Chantier 1 — La migration technique des dossiers
Nous avons assuré le transfert des données comptables de Quadra vers Pennylane, en veillant à la cohérence des historiques, à la reprise des plans de comptes, des journaux et des soldes d’ouverture. Cette phase, souvent expédiée trop vite, conditionne pourtant toute la qualité du nouveau système.
Chantier 2 — Le paramétrage du logiciel
C’est ici que nous avons le plus investi. Plans comptables analytiques, règles d’automatisation, connexions bancaires, OCR de pièces, modèles d’écritures récurrentes : chaque réglage a été co-construit avec les collaborateurs du cabinet. Pourquoi co-construit ? Parce que paramétrer Pennylane à la place du cabinet aurait été contre-productif. Les collaborateurs devaient comprendre la logique de chaque réglage pour pouvoir le faire évoluer eux-mêmes par la suite, en autonomie.
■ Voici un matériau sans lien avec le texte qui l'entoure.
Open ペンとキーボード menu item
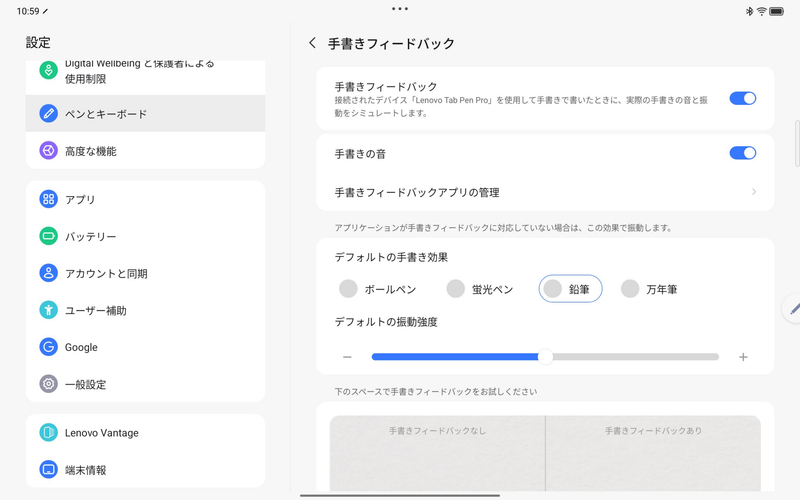This screenshot has height=500, width=800. pos(145,114)
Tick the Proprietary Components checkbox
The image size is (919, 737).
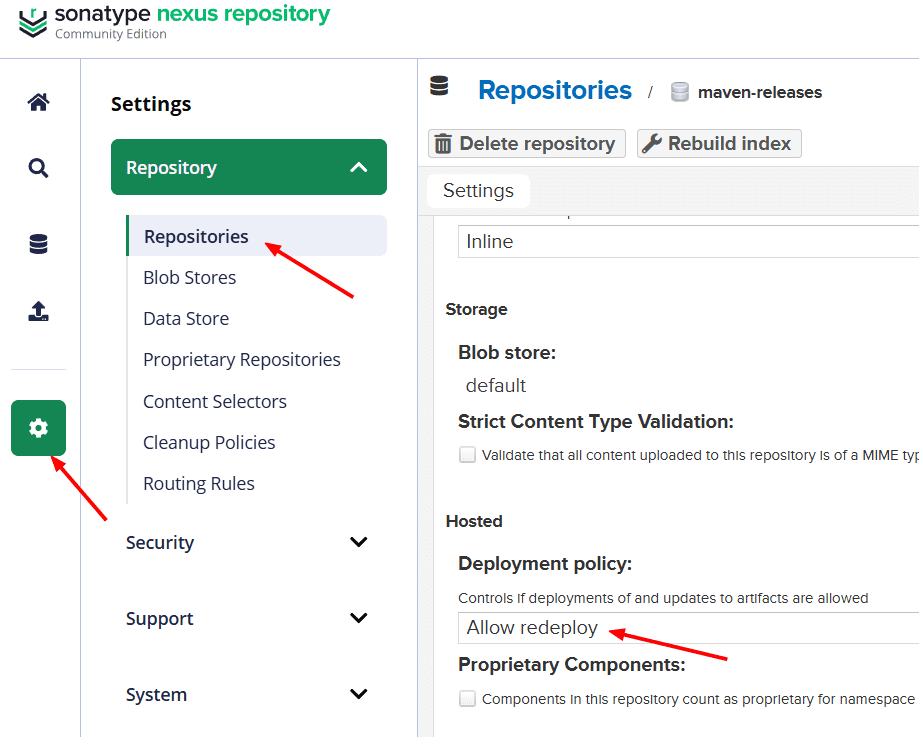pos(467,698)
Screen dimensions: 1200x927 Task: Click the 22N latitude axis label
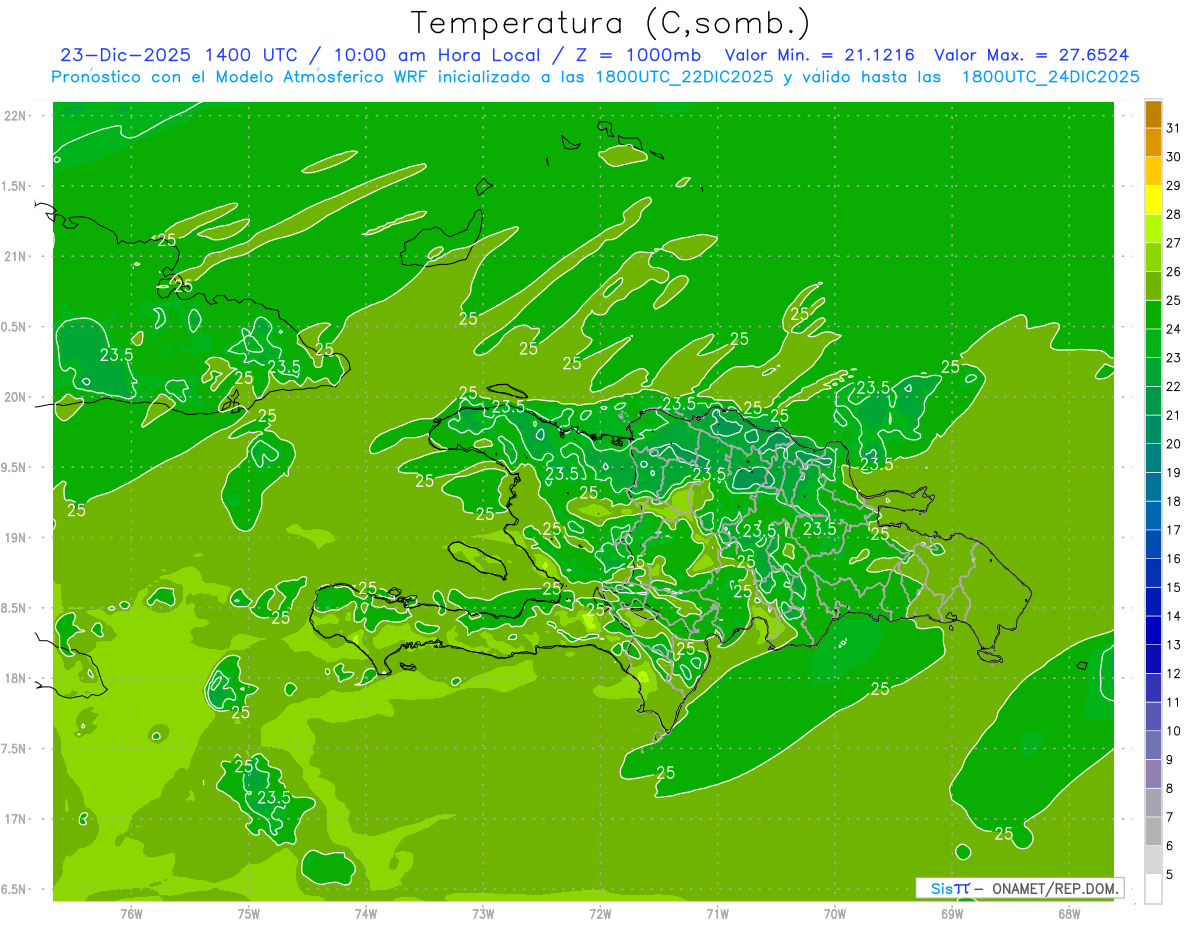point(15,116)
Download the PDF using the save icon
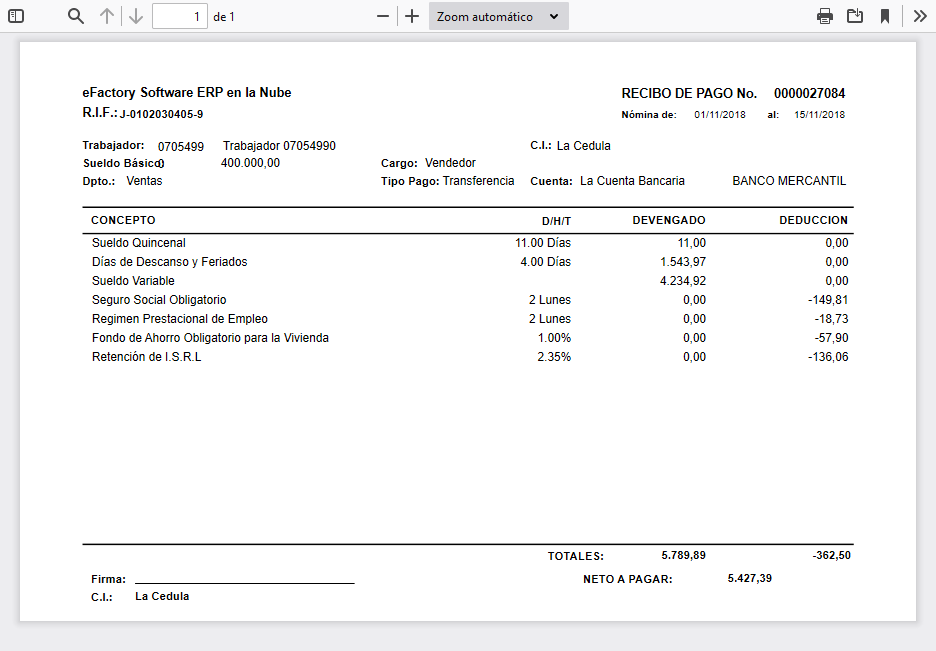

Chantier 3 — La définition des process et la répartition des tâches
Pennylane impose une autre façon de travailler que Quadra. Il fallait écrire les nouveaux modes opératoires plutôt que les laisser émerger dans l’urgence. Comment traiter une pièce ? Qui valide quoi, à quel moment ? Quelles tâches restent chez le collaborateur du cabinet, lesquelles bascule chez le client final via Pennylane, lesquelles nous reviennent en sous-traitance ? Cette répartition a été calibrée dossier par dossier, en fonction de la complexité de chaque mission et du profil de chaque client.
Les résultats
À l’issue de l’accompagnement, le cabinet K dispose d’un environnement Pennylane pleinement opérationnel et d’équipes qui maîtrisent l’outil parce qu’elles ont participé à sa configuration. Les collaborateurs ne subissent pas Pennylane : ils l’utilisent en autonomie, savent pourquoi tel automatisme est en place, et sont capables d’ajuster les réglages au fil des besoins.
Les nouveaux process sont écrits et partagés, ce qui facilite l’intégration de tout nouveau collaborateur et garantit l’homogénéité du travail produit. Et la répartition des tâches entre les équipes du cabinet et les nôtres fonctionne sans zone grise : chacun sait ce qu’il doit faire, à quel moment, et avec quel niveau de validation.
Enfin, la production n’a connu aucune rupture pendant la migration. Aucune échéance déclarative manquée, aucune insatisfaction client liée à la bascule.
Ce qu’il faut retenir
Une migration logicielle réussie n’est pas un projet technique, c’est un projet humain et organisationnel. Le logiciel n’est que le support. Ce qui fait la différence, c’est la qualité du paramétrage initial, la clarté des process et la montée en compétence réelle des équipes. En intervenant comme partenaire de production et non comme simple prestataire technique, nous transformons une migration anxiogène en opportunité de remise à plat.